Your task is to copy every line of the entries that contains "agent".

---------------

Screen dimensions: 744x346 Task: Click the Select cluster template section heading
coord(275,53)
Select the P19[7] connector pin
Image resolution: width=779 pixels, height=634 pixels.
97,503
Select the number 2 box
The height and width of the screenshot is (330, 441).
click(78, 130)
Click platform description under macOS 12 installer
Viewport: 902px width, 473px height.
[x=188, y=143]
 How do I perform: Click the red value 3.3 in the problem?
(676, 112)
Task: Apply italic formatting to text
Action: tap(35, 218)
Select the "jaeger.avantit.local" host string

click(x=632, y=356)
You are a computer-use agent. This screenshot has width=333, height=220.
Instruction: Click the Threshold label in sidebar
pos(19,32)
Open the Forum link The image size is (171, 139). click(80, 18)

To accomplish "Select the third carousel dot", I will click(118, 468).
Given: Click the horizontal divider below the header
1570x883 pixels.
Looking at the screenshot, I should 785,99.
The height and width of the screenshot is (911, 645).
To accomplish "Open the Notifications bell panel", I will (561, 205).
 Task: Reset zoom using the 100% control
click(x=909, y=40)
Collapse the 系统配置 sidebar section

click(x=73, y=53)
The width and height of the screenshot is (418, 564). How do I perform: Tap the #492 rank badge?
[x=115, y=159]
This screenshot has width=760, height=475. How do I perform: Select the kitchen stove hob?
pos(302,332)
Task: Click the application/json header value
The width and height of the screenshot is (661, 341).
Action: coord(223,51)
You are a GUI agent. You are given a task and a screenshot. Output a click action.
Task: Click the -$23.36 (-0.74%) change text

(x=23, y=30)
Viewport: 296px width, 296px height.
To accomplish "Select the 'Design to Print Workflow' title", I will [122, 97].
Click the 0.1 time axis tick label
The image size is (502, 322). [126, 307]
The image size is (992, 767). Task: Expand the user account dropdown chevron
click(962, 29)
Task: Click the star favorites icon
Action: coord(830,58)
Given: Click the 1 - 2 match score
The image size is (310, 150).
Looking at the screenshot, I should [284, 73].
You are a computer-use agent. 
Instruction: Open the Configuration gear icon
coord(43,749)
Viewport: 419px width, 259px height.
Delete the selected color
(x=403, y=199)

---------------

*Task solution*:
You are a computer-use agent. This screenshot has width=333, height=220.
You are a GUI agent. You are given a task and a screenshot. Output a click action.
You are a computer-use agent. 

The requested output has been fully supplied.